▶ [WHAT THE EXERCISE ASKS] Could you return, exactly as written, every line from the one containing "This screenshot has width=993, height=1204." through the last line of the entries below, leaving out the pictures?

▶ [DATA TO PROCESS]
* * * * * * *

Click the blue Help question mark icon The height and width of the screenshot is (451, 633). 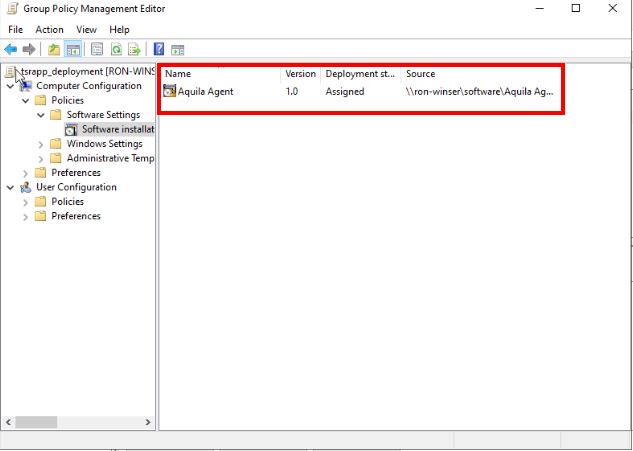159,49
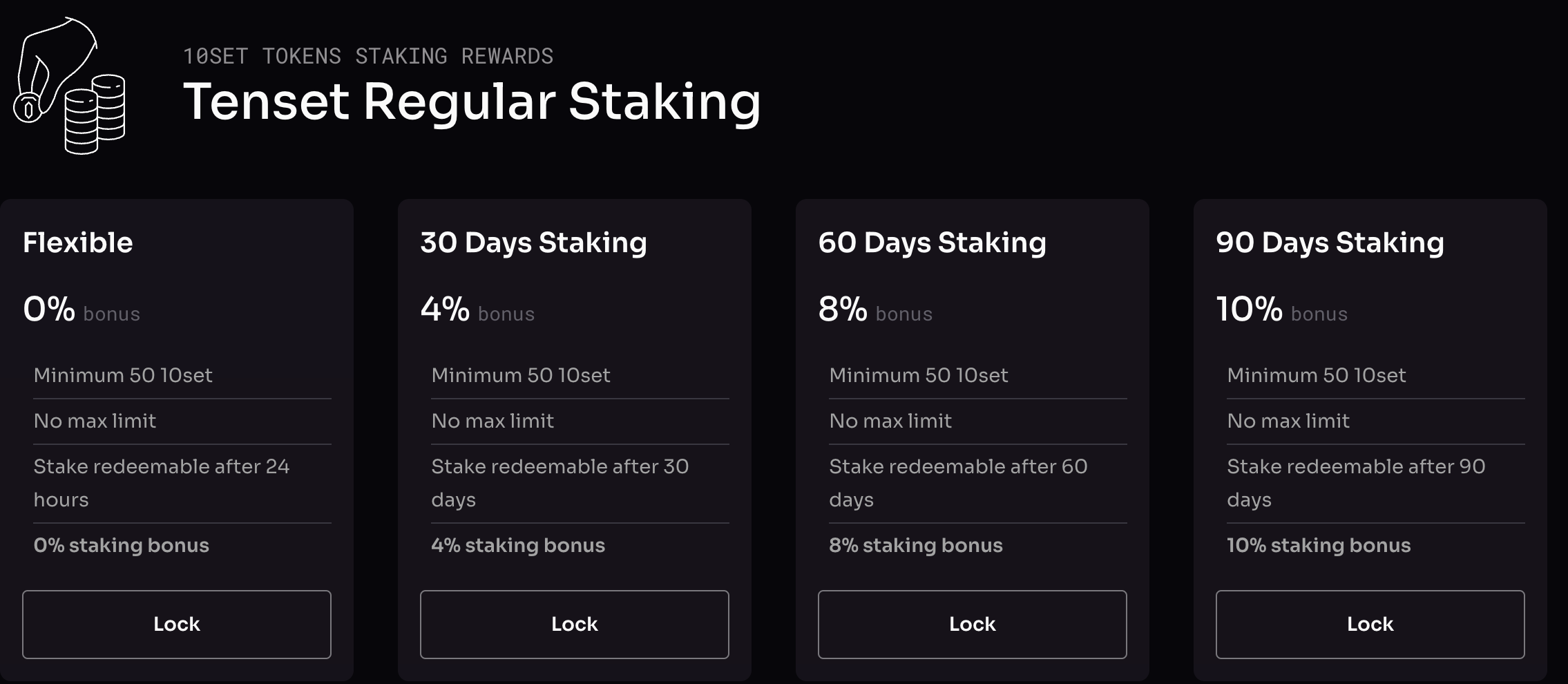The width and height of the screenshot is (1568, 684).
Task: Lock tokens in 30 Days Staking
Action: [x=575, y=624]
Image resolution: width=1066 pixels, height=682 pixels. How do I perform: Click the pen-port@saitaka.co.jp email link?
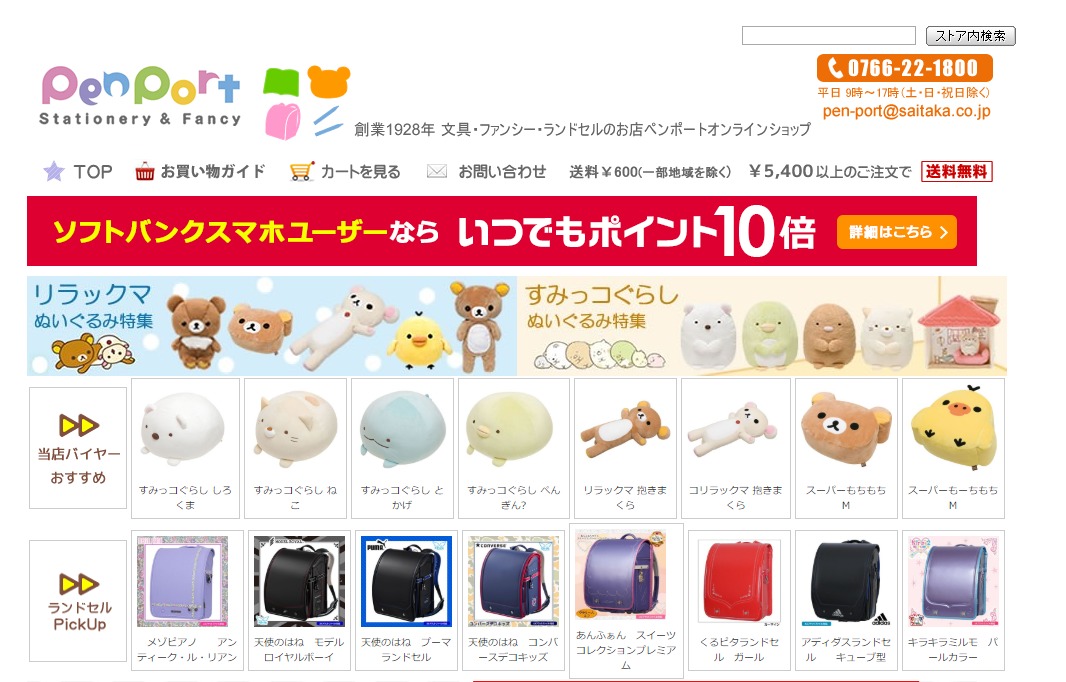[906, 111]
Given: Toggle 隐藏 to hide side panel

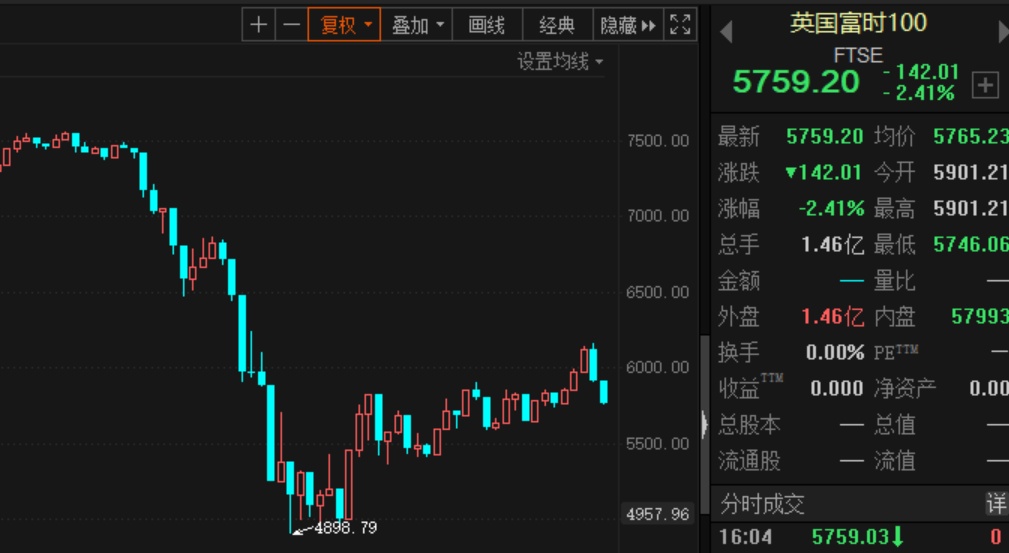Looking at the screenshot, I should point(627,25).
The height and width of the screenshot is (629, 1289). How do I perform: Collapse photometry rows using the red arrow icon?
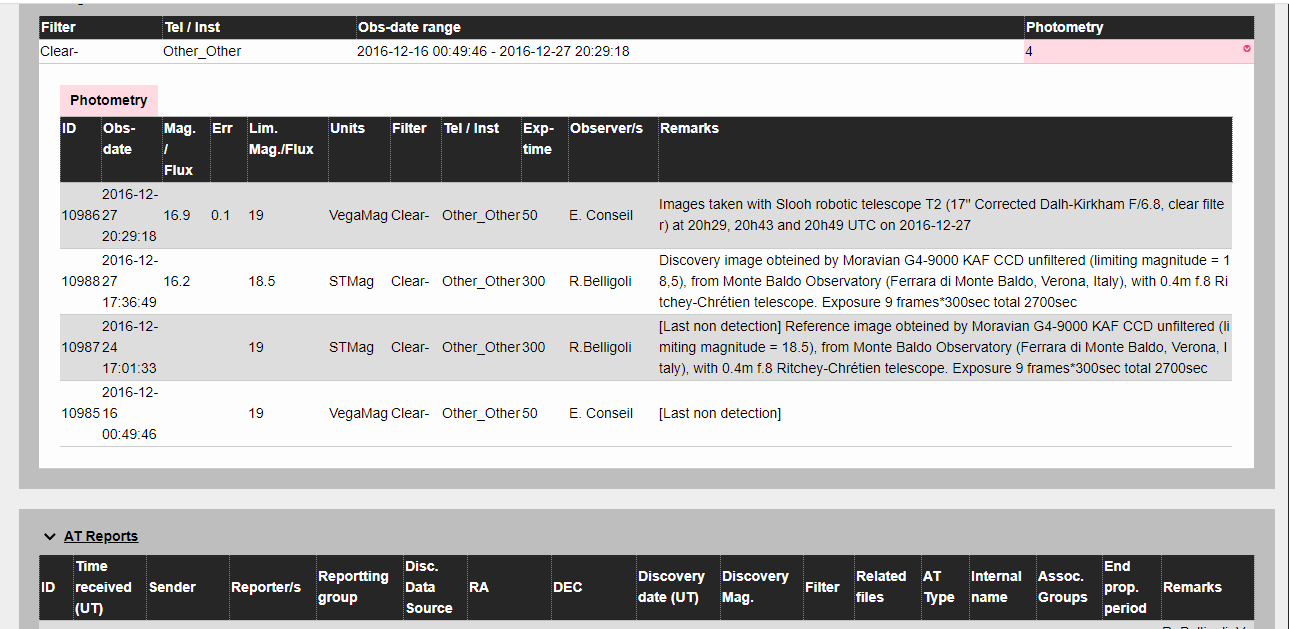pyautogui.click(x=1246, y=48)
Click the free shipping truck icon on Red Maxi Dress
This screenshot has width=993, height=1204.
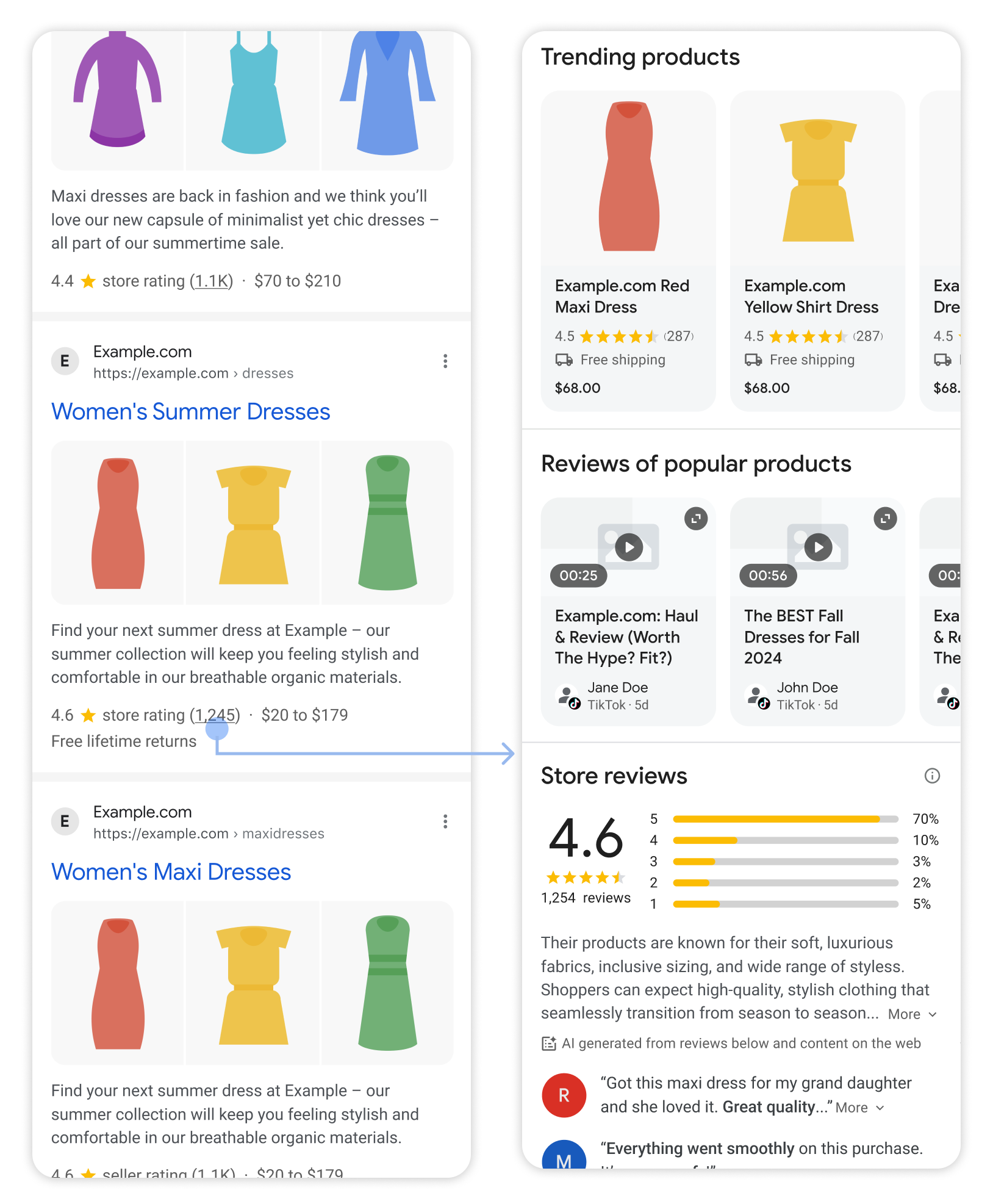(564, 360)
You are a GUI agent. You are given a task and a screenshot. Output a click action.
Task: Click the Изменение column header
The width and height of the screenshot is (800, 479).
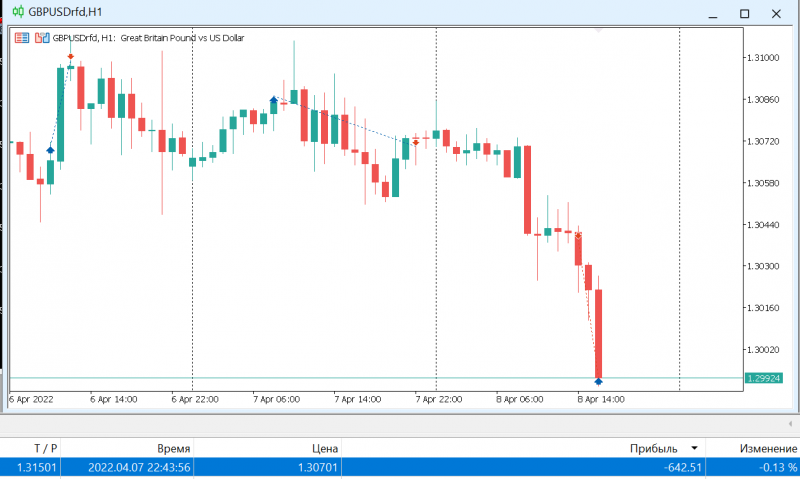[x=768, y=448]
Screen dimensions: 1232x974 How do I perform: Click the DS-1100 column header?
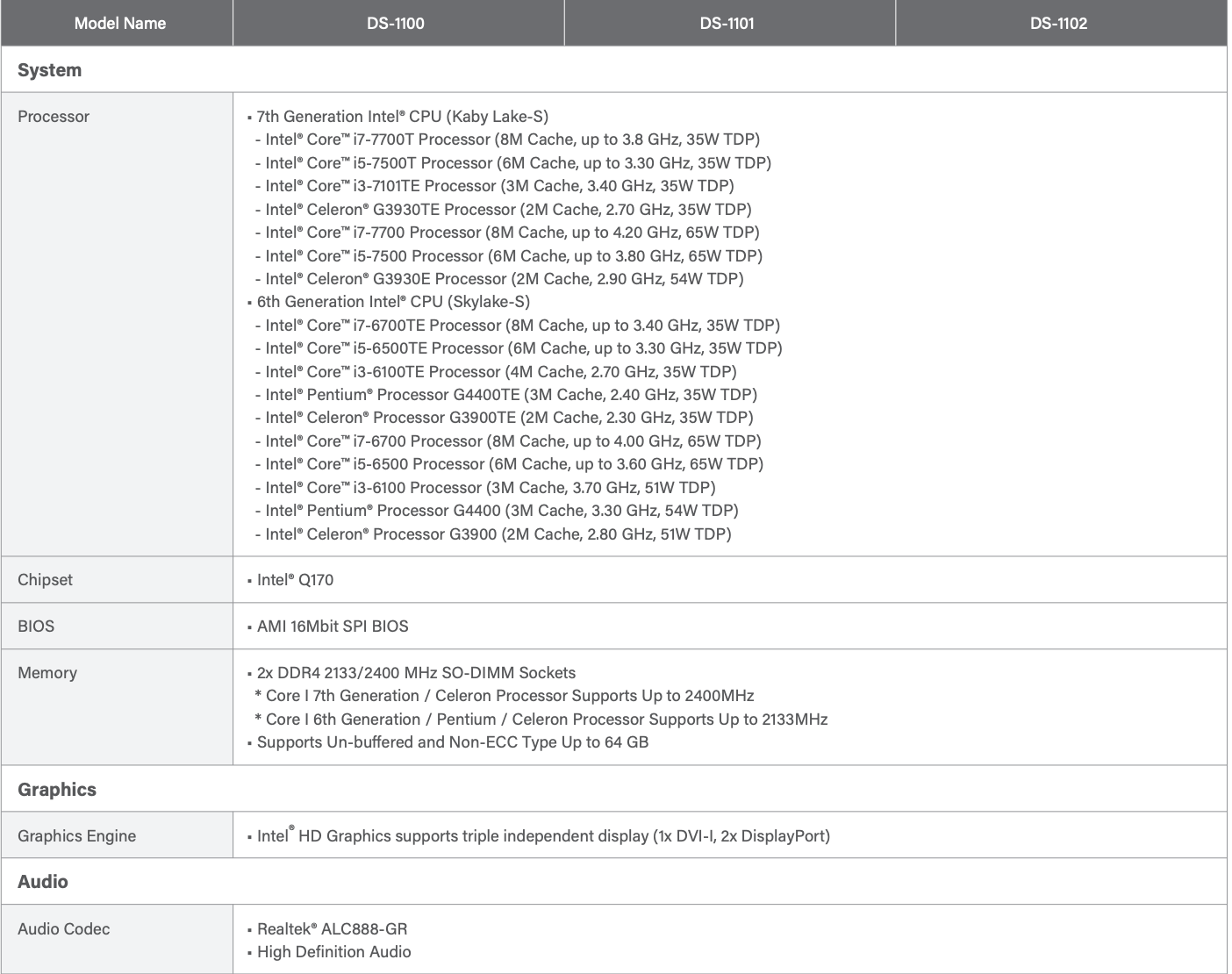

* * * * * * *

▶ [OUTPUT FOR THIS EXERCISE]
This screenshot has width=993, height=1204.
(564, 360)
You are a GUI agent. You are given a task and a screenshot. Output a click action.
Task: Click the Изменение column header
The width and height of the screenshot is (800, 479).
[x=768, y=448]
Screen dimensions: 1232x974 How do I perform: Click the DS-1100 column header?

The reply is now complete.